Exercise objective
Reproduce every one of the items below word for word.

Exercise inputs
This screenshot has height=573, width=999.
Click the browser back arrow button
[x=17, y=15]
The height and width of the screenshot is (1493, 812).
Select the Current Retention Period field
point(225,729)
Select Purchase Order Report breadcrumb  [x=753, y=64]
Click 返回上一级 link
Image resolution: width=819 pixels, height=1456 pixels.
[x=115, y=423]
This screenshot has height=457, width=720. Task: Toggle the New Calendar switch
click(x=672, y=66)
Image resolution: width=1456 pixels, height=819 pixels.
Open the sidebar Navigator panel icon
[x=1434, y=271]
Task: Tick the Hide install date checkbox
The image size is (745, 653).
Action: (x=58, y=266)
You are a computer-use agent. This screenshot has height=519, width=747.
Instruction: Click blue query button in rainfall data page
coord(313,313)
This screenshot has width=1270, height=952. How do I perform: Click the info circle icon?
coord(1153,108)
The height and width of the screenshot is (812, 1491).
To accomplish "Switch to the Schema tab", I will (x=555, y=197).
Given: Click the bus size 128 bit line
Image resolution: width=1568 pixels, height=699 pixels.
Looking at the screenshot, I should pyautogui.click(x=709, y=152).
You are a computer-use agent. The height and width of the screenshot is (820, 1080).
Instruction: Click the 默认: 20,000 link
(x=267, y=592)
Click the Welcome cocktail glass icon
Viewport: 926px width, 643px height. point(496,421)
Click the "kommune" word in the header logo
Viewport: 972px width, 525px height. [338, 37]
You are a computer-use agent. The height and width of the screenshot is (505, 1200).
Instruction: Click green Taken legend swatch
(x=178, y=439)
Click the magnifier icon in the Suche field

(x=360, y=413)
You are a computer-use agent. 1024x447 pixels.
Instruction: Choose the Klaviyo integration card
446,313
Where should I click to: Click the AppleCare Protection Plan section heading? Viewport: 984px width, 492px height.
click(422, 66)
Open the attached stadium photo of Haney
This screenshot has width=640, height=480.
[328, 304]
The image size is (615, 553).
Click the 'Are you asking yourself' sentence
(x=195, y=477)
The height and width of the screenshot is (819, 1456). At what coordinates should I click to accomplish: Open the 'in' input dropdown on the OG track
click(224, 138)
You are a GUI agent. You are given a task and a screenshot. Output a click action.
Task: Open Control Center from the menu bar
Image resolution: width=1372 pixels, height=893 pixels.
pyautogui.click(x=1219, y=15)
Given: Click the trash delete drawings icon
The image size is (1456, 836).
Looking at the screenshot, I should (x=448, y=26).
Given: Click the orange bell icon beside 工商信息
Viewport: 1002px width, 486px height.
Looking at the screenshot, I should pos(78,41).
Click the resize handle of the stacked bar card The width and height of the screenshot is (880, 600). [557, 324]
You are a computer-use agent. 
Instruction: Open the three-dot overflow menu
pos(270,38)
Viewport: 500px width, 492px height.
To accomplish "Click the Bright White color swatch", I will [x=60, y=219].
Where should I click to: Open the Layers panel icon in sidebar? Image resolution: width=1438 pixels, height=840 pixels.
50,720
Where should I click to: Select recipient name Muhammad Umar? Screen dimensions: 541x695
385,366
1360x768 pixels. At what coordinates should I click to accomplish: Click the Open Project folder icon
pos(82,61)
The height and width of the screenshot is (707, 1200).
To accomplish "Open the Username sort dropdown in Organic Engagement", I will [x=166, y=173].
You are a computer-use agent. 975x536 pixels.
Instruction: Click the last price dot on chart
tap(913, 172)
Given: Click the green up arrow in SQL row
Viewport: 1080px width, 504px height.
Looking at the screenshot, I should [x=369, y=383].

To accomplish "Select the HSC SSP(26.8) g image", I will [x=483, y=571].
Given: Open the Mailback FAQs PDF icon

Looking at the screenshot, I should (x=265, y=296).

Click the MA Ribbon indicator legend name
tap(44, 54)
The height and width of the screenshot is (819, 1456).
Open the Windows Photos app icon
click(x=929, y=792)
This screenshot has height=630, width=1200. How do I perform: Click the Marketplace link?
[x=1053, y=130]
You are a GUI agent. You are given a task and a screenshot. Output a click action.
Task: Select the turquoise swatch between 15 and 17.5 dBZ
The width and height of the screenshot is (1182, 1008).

Result of the exercise
This screenshot has height=573, width=999.
Click the browser back arrow button
[x=17, y=15]
The height and width of the screenshot is (1493, 812).
Select the Current Retention Period field
point(225,729)
Select Purchase Order Report breadcrumb  [x=753, y=64]
Click 返回上一级 link
Image resolution: width=819 pixels, height=1456 pixels.
[x=115, y=423]
This screenshot has height=457, width=720. Task: Toggle the New Calendar switch
click(x=672, y=66)
Image resolution: width=1456 pixels, height=819 pixels.
Open the sidebar Navigator panel icon
[x=1434, y=271]
Task: Tick the Hide install date checkbox
The image size is (745, 653).
Action: (x=58, y=266)
You are a computer-use agent. This screenshot has height=519, width=747.
Instruction: Click blue query button in rainfall data page
coord(313,313)
This screenshot has width=1270, height=952. How do I perform: Click the info circle icon?
coord(1153,108)
The height and width of the screenshot is (812, 1491).
To accomplish "Switch to the Schema tab", I will (x=555, y=197).
Given: Click the bus size 128 bit line
Image resolution: width=1568 pixels, height=699 pixels.
Looking at the screenshot, I should pyautogui.click(x=709, y=152).
You are a computer-use agent. The height and width of the screenshot is (820, 1080).
Instruction: Click the 默认: 20,000 link
(x=267, y=592)
Click the Welcome cocktail glass icon
Viewport: 926px width, 643px height. point(496,421)
Click the "kommune" word in the header logo
Viewport: 972px width, 525px height. [338, 37]
You are a computer-use agent. The height and width of the screenshot is (505, 1200).
Instruction: Click green Taken legend swatch
(x=178, y=439)
Click the magnifier icon in the Suche field

(x=360, y=413)
You are a computer-use agent. 1024x447 pixels.
Instruction: Choose the Klaviyo integration card
446,313
Where should I click to: Click the AppleCare Protection Plan section heading? Viewport: 984px width, 492px height.
click(422, 66)
Open the attached stadium photo of Haney
This screenshot has width=640, height=480.
[328, 304]
The image size is (615, 553).
Click the 'Are you asking yourself' sentence
(x=195, y=477)
The height and width of the screenshot is (819, 1456). At what coordinates should I click to accomplish: Open the 'in' input dropdown on the OG track
click(224, 138)
You are a GUI agent. You are given a task and a screenshot. Output a click action.
Task: Open Control Center from the menu bar
Image resolution: width=1372 pixels, height=893 pixels.
pyautogui.click(x=1219, y=15)
Given: Click the trash delete drawings icon
The image size is (1456, 836).
Looking at the screenshot, I should (x=448, y=26).
Given: Click the orange bell icon beside 工商信息
Viewport: 1002px width, 486px height.
Looking at the screenshot, I should pos(78,41).
Click the resize handle of the stacked bar card The width and height of the screenshot is (880, 600). [557, 324]
You are a computer-use agent. 
Instruction: Open the three-dot overflow menu
pos(270,38)
Viewport: 500px width, 492px height.
To accomplish "Click the Bright White color swatch", I will [x=60, y=219].
Where should I click to: Open the Layers panel icon in sidebar? Image resolution: width=1438 pixels, height=840 pixels.
50,720
Where should I click to: Select recipient name Muhammad Umar? Screen dimensions: 541x695
385,366
1360x768 pixels. At what coordinates should I click to accomplish: Click the Open Project folder icon
pos(82,61)
The height and width of the screenshot is (707, 1200).
To accomplish "Open the Username sort dropdown in Organic Engagement", I will [x=166, y=173].
You are a computer-use agent. 975x536 pixels.
Instruction: Click the last price dot on chart
tap(913, 172)
Given: Click the green up arrow in SQL row
Viewport: 1080px width, 504px height.
Looking at the screenshot, I should [x=369, y=383].

To accomplish "Select the HSC SSP(26.8) g image", I will [x=483, y=571].
Given: Open the Mailback FAQs PDF icon

Looking at the screenshot, I should (x=265, y=296).

Click the MA Ribbon indicator legend name
tap(44, 54)
The height and width of the screenshot is (819, 1456).
Open the Windows Photos app icon
click(x=929, y=792)
This screenshot has height=630, width=1200. How do I perform: Click the Marketplace link?
[x=1053, y=130]
You are a GUI agent. You are given a task and a screenshot. Output a click action.
Task: Select the turquoise swatch between 15 and 17.5 dBZ
The width and height of the screenshot is (1182, 1008).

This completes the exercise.